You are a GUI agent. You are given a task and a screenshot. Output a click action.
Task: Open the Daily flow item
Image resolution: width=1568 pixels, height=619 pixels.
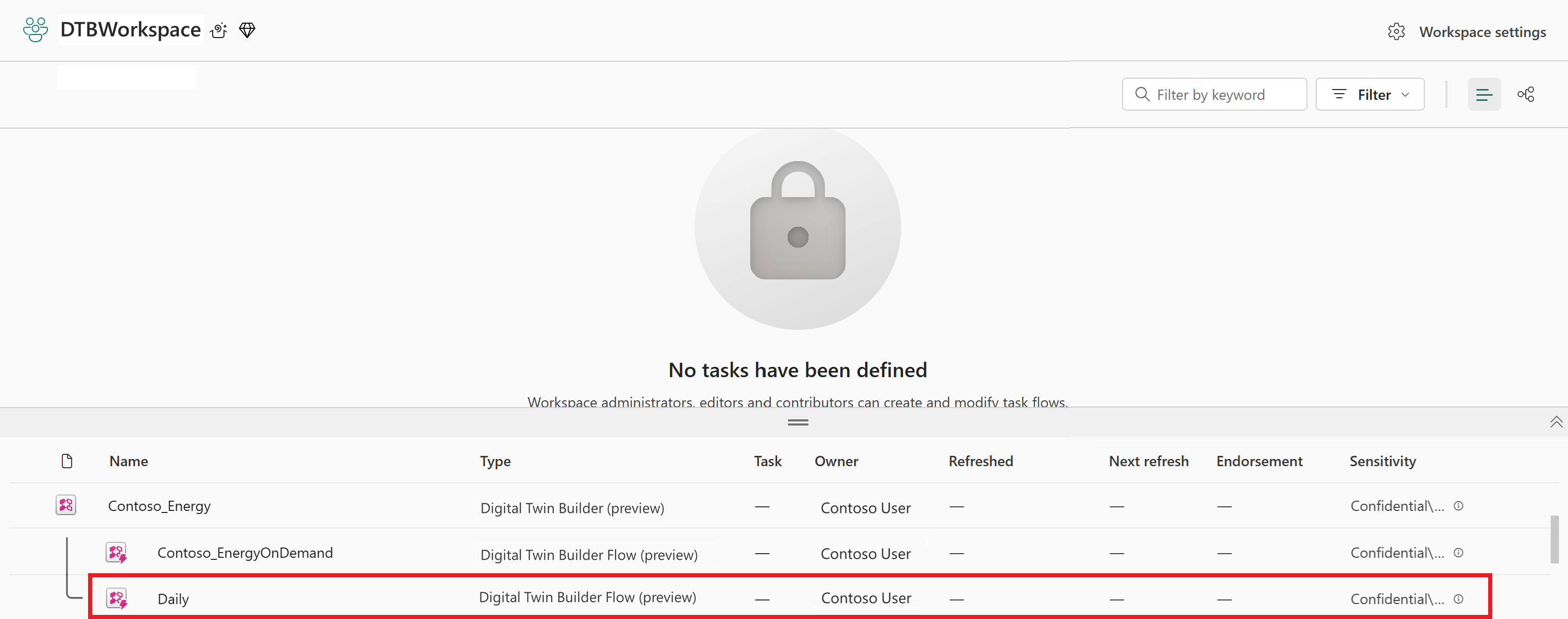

◆ ◆ ◆ ◆ ◆ ◆ ◆

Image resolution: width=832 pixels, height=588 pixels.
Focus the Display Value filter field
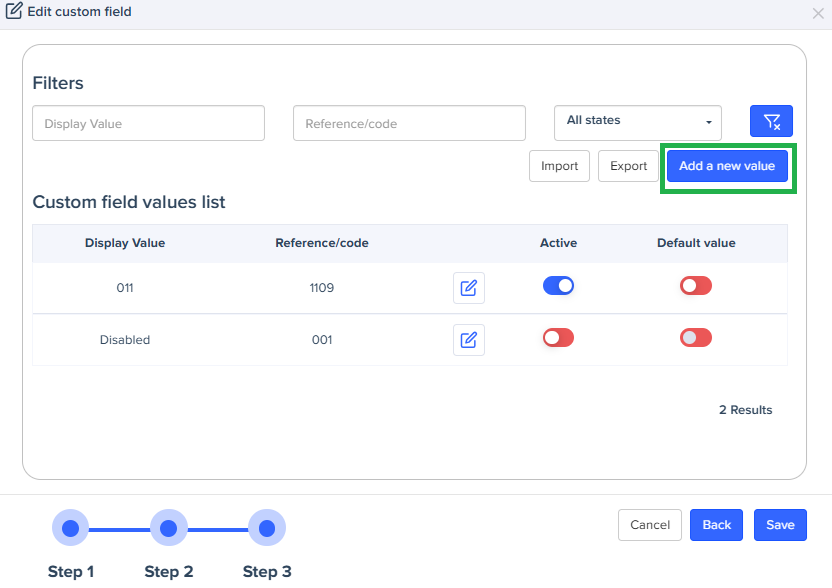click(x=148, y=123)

◆ ◆ ◆ ◆ ◆ ◆ ◆

# Your goal:
Check each line of the entries above for the string "width", and return those that contain it.

# Exercise answer:
Image resolution: width=1568 pixels, height=619 pixels.
Image resolution: width=832 pixels, height=588 pixels.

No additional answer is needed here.